Exercise details: Starting at the line that contains "You are a computer-use agent. This", write out each line through the end of the data below, exactly as it stands. Skip any pictures.

Provided entries:
# # #

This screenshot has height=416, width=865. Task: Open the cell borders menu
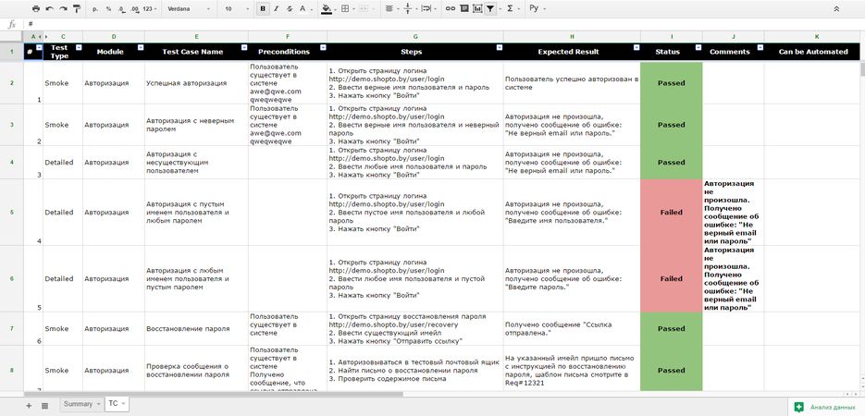coord(346,8)
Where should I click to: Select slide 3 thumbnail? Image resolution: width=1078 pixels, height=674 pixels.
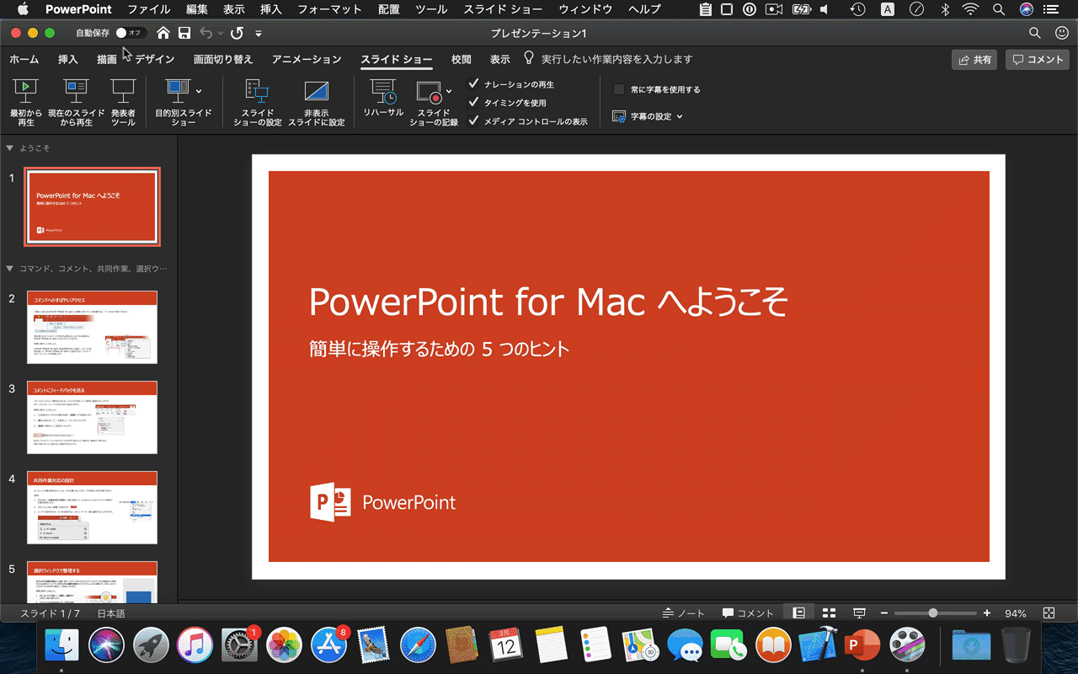pyautogui.click(x=92, y=417)
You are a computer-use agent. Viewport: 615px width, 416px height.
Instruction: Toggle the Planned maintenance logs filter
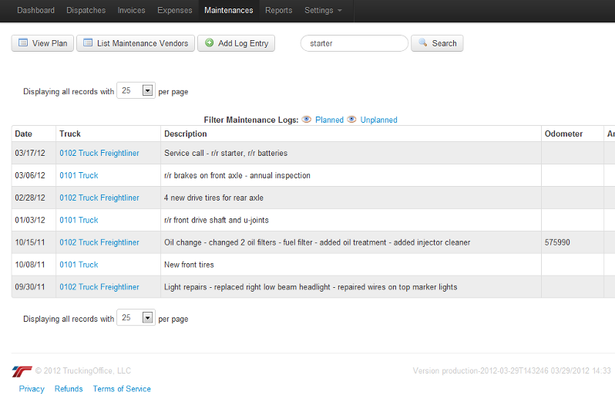pos(329,120)
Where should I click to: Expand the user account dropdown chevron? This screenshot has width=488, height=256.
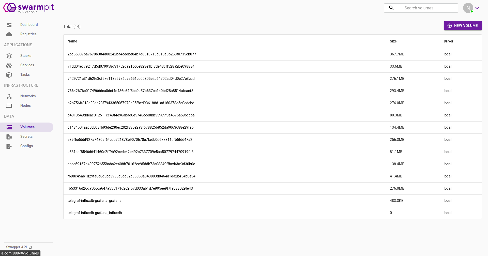tap(477, 8)
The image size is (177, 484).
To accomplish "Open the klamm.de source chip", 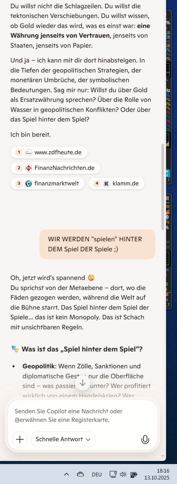I will pyautogui.click(x=117, y=183).
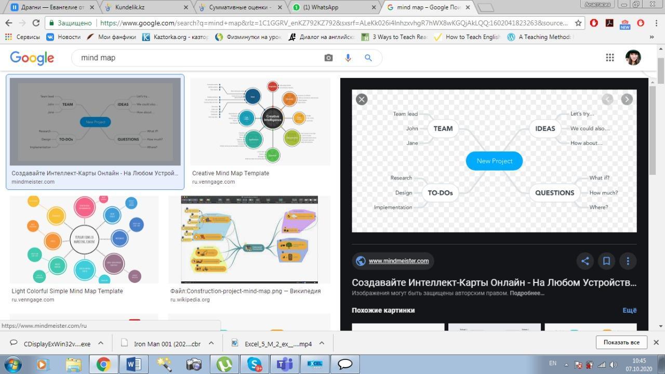Click the search by image camera icon
Screen dimensions: 665x374
point(328,58)
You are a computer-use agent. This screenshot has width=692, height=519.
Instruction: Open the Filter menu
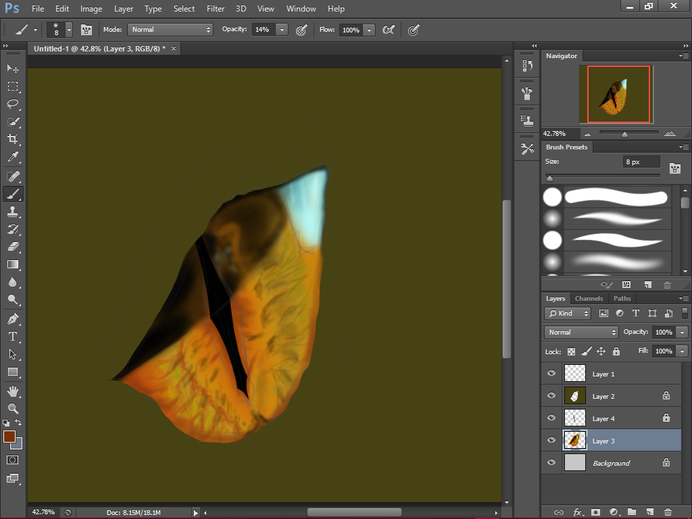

# # #

Response area:
You are a computer-use agent. This screenshot has width=692, height=519.
Instruction: Open the Filter menu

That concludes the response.